In relatie tot de eerste fase merkt de CTIVD in haar brief op dat het criterium «zo gericht mogelijk» niet past bij het doel van snapshotten en dat de toepassing van dit criterium door de TIB een belangrijke reden is dat de voorgestelde uitbreidingen van kabelinterceptie door de TIB onrechtmatig zijn verklaard. De CTIVD schrijft ook dat snapshotten in belangrijke mate bijdraagt aan de gerichtheid van de kabelinterceptie in de productiefase. Wij vullen daarop aan dat het stelsel voor OOG-interceptie bestaat uit ten minste een drietal opeenvolgende ministeriële toestemmingen en toetsen van de TIB voordat er gegevens door inlichtingenteams kunnen worden onderzocht. Alhoewel het gerichtheidscriterium volgens de Wiv 2017 van toepassing is op elke fase in het OOG-stelsel, is het van belang dat een rechtmatigheidstoets de gehele keten (op end-to-end basis) van verwerving, verwerking en vernietiging van gegevens bij kabelinterceptie in acht neemt. Juist dan wordt het mogelijk dat de snapshotfase kan bijdragen aan een gerichtere productiefase.

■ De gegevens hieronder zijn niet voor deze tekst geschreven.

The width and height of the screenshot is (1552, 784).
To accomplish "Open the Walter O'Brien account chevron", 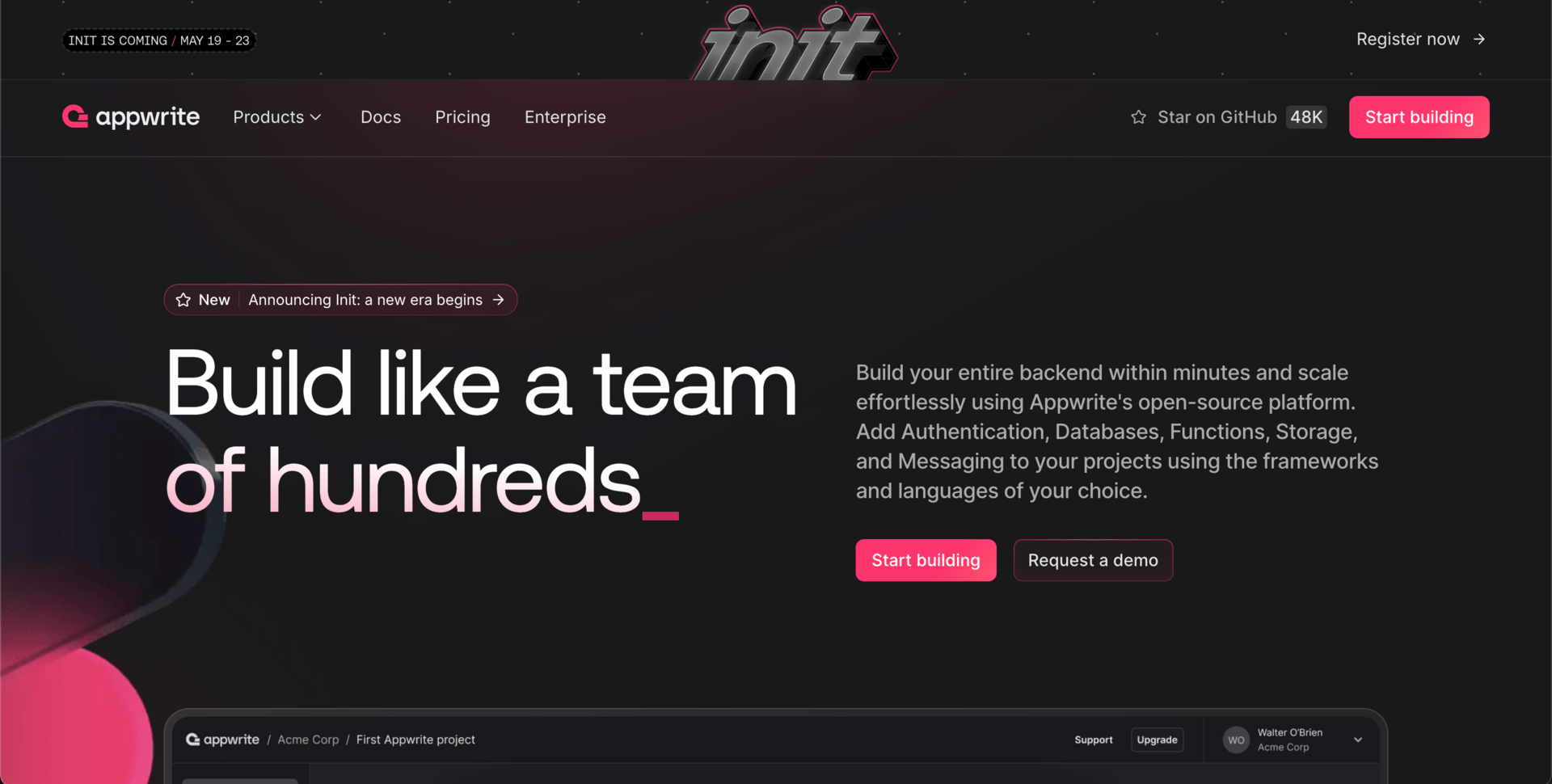I will coord(1358,740).
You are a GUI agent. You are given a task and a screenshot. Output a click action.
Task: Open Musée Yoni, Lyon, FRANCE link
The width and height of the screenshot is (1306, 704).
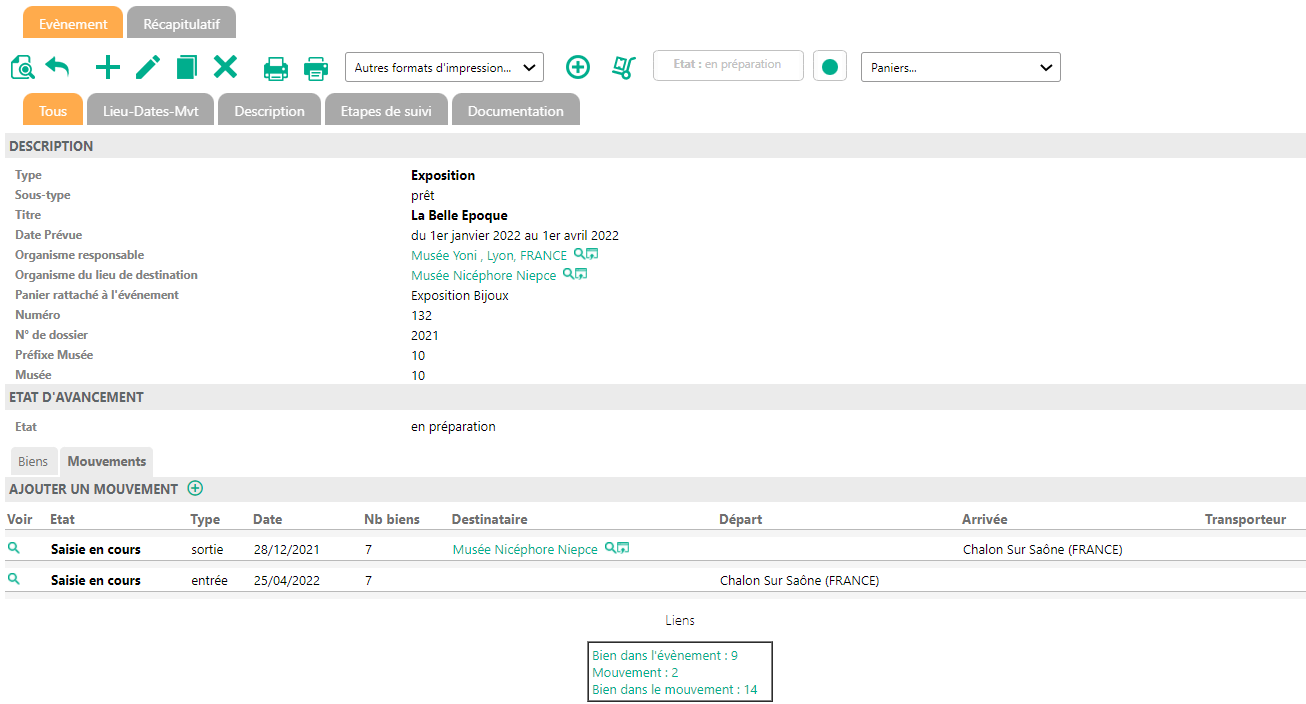(488, 256)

Een andere door de TIB genoemde onrechtmatigheidsgrond die de CTIVD uitlicht ziet op een beoogde verstrekking van gegevens in de snapshotfase van kabelinterceptie aan een buitenlandse inlichtingen- en veiligheidsdienst. De diensten benadrukken in dit verband dat het delen van dergelijke gegevens van belang is voor de technische optimalisatie van kabelinterceptie, omkleed is met waarborgen, het een juridische grondslag kent onder de Wiv 2017 en onder toezicht staat van de CTIVD. Uitsluitend voor het doel van technische analyse worden gegevens verstrekt en voorts wordt daarbij het expliciete verbod gesteld om deze gegevens te gebruiken voor inlichtingendoeleinden.
Dit onderstreept het belang van de Tijdelijke wet onderzoeken AIVD en MIVD naar landen met een offensief cyberprogramma. Dit wetsvoorstel bepaalt namelijk dat het gerichtheidscriterium buiten toepassing wordt gelaten ten aanzien van de mogelijkheid tot verkenning ten behoeve van OOG-interceptie. Gelet op de hierboven genoemde fases, zal het gerichtheidsvereiste van toepassing zijn in fases twee, drie en vier. Daarnaast geeft de wet meer duidelijkheid over enerzijds het verstrekken van gegevens aan buitenlandse inlichtingen- en veiligheidsdiensten en anderzijds de invulling van de gerichtheid en proportionaliteit bij de verzoeken voor toepassing van OOG-interceptie in de productiefase.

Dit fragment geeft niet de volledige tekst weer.